◆ **TASK DETAILS**:
Do these three statements agree with the awards-show text below? Answer yes or no for each and quote the deciding words from the text. (a) The crooner had won Best Entertainer in 1974. (b) The audience was silent after his first remarks at the podium. (c) The winner he announced was Conway Twitty.

The legendary crooner, who had won Best Entertainer in 1974, was up there to announce the winner of that year’s big prize. But when he arrived at the podium, he took a pause, muttered to himself, and looked lovingly at the trophy in his hand.
“This is the most beautiful thing in the world right here,” he slurred. “Most beautiful thing. Thank you very much.” The audience was silent.
“I know the people who are up for [this award] are suffering right now, the way I did last year,” he empathized, with some nervous chuckles from the crowd. “I mean, suffering, you know, like… gut.”
“The nominees for the country music Entertainer of the Year are John Denver, Waylon Jennings,” he cut himself off and went on a tangent: “The reason I’m talking so correct is ’cause I just got back from London. I’d rather be in Nashville.”
Continuing: “Loretta Lynn. Loretta, would you like to go out tonight?” Nervous laughter. “Ronnie Milsap. First time I saw Ronnie, our bandstand broke. 18-foot bandstand. Bam.” The camera cut to the final nominee and his wife, who shook her head in embarrassment. “And my friend from Arkansas, Mississippi, wherever he wanna be: Mr. Conway Twitty.”
And then after ripping the winner’s slip from its envelope and fumbling with the paper, Rich slowly pulled out a lighter. “The winner is,” he said, lighting the corner of the page, briefly admiring the flame, “my friend, Mr. John Denver.”
Rich was banned from future CMA events. And his career was never the same.
Some say the incident was his bold protest against the infiltration of country music by pop acts like Denver, except there are a few problems with that: Charlie Rich himself was the embodiment of the genre’s expanding boundaries; and other evidence suggests he was just a drunk exhibiting poor judgment.

(Pixel coordinate grounding records)

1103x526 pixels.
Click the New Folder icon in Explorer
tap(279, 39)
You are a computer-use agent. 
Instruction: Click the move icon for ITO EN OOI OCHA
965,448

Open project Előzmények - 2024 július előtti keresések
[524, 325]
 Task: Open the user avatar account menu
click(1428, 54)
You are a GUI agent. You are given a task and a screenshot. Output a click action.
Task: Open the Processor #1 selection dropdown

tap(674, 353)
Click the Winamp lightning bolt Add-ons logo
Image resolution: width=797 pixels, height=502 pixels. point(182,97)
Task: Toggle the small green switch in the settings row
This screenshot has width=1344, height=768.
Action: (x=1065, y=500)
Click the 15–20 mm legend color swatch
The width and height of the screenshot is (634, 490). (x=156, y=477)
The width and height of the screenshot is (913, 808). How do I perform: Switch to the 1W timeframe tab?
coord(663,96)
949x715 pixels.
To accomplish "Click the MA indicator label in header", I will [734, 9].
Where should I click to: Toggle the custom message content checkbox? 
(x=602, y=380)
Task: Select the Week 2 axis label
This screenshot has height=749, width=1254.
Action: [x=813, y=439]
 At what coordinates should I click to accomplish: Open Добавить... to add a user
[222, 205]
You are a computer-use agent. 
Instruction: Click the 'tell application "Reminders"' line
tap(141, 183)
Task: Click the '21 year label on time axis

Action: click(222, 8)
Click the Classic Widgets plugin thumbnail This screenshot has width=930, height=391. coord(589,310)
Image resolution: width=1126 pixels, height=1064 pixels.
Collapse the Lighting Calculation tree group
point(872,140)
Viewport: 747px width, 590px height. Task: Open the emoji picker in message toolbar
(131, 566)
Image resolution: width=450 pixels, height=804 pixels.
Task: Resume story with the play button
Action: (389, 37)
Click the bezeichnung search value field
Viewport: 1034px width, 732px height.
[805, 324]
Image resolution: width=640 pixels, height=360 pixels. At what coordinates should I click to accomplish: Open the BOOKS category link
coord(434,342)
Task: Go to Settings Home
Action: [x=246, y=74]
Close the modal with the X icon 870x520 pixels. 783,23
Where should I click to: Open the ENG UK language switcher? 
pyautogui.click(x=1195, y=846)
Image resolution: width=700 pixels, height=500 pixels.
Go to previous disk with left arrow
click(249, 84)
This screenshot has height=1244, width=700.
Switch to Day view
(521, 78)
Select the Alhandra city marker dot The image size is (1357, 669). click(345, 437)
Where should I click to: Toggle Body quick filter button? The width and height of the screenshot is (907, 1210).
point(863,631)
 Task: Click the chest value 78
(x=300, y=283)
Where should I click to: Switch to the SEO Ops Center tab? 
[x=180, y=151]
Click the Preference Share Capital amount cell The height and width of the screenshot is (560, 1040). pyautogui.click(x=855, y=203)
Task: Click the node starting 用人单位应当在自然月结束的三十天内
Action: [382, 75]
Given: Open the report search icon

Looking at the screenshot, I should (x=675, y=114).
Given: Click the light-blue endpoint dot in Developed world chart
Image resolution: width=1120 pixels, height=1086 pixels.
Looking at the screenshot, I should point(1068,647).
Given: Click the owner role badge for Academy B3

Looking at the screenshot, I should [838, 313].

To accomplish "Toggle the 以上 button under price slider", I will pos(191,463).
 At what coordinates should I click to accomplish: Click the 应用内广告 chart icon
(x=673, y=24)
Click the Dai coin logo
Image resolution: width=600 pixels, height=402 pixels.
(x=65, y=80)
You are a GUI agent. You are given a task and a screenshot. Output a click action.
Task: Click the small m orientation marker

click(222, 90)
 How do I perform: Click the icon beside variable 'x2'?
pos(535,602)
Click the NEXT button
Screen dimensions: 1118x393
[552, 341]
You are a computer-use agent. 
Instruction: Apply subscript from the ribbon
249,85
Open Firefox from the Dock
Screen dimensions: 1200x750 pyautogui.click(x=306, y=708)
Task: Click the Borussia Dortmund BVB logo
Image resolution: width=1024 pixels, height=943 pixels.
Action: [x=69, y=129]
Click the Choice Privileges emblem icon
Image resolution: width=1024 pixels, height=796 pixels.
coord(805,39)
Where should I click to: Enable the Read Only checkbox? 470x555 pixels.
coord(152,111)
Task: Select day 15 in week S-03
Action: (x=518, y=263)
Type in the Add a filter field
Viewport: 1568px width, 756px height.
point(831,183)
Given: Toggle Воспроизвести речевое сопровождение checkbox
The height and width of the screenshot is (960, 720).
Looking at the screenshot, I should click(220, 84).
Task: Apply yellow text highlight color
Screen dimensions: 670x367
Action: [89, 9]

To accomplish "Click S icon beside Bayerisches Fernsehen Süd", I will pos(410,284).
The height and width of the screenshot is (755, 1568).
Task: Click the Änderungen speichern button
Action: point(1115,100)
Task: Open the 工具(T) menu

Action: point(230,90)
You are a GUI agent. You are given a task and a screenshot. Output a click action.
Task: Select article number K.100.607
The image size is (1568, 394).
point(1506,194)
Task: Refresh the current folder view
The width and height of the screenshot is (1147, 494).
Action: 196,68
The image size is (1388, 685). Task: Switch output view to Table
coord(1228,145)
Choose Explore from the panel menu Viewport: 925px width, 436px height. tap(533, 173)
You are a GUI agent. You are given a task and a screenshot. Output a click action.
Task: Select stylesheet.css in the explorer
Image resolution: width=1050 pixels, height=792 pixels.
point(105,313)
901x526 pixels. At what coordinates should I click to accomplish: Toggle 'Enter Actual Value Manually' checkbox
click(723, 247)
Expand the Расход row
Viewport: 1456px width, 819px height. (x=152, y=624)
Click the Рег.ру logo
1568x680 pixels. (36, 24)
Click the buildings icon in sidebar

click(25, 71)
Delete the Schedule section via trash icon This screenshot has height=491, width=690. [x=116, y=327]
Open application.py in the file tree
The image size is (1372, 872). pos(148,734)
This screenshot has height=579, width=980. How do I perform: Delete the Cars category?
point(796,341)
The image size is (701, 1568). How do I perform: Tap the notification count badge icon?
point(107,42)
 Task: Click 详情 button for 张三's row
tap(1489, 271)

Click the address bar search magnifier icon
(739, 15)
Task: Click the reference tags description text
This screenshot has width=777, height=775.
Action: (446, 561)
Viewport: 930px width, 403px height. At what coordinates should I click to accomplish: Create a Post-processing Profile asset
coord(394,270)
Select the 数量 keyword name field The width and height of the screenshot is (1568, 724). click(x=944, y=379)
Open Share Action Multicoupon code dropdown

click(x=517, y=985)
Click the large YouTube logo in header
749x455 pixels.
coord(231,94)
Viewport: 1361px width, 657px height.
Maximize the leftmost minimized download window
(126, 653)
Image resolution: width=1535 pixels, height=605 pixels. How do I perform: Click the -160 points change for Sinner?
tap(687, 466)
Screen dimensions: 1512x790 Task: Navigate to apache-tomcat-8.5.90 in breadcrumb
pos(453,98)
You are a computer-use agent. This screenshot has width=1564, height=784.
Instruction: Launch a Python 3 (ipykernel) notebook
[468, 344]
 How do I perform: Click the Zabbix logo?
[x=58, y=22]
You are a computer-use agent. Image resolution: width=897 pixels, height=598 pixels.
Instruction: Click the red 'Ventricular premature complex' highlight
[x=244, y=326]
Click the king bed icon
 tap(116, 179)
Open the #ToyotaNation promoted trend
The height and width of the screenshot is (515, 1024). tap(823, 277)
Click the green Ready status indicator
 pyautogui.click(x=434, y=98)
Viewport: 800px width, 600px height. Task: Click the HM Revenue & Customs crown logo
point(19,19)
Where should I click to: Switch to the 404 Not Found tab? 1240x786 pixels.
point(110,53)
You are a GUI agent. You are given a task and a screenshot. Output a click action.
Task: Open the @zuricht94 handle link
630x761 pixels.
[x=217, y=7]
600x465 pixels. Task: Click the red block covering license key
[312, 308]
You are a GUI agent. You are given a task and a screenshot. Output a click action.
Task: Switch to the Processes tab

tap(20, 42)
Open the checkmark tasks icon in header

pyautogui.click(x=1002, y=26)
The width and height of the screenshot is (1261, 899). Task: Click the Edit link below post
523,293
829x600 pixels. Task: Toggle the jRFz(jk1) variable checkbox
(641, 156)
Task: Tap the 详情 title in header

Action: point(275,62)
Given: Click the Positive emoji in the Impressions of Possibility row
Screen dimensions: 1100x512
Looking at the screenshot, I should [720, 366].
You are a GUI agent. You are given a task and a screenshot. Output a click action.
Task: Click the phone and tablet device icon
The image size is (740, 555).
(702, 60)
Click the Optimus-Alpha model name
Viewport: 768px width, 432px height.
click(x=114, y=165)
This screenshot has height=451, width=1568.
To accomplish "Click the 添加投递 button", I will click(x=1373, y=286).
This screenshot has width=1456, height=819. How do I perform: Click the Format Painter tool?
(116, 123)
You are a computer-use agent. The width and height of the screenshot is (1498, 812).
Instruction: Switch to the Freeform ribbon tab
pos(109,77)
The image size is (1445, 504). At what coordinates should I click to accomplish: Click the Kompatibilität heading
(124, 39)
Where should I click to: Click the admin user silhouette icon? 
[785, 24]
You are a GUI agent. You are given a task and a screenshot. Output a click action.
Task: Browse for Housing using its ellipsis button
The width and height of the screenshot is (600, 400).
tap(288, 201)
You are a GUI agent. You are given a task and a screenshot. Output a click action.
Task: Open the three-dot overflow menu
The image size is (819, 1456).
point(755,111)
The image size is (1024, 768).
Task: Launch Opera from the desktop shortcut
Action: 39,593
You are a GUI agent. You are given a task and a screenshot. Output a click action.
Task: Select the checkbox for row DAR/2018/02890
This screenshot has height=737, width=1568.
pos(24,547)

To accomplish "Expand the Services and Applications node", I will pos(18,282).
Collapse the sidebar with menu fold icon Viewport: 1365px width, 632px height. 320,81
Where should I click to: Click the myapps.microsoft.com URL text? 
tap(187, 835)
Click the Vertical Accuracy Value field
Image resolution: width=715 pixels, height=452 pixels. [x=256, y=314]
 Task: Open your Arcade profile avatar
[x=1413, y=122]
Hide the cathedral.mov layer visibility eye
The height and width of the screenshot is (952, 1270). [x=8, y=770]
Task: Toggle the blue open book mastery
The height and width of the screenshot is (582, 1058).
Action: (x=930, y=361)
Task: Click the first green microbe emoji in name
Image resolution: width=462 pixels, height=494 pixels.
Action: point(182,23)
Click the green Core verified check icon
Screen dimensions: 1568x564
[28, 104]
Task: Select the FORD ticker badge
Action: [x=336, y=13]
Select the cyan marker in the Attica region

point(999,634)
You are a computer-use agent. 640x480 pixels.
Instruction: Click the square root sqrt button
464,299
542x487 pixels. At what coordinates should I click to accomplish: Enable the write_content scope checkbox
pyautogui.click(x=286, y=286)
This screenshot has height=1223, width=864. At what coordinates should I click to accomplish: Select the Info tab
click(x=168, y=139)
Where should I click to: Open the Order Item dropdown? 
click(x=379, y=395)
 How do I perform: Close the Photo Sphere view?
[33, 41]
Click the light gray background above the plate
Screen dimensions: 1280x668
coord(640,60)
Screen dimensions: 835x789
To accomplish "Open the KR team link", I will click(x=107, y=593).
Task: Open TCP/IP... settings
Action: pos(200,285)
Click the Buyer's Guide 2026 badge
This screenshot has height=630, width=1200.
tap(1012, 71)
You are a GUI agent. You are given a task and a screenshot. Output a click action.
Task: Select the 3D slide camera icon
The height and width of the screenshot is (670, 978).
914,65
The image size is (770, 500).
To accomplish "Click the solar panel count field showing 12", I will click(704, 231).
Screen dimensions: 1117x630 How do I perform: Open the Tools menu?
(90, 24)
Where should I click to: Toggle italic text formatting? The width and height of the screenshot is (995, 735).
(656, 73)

◆ **SOLUTION TO THIS TASK**:
(a) Yes: "who had won Best Entertainer in 1974"
(b) Yes: "The audience was silent."
(c) No: "my friend, Mr. John Denver."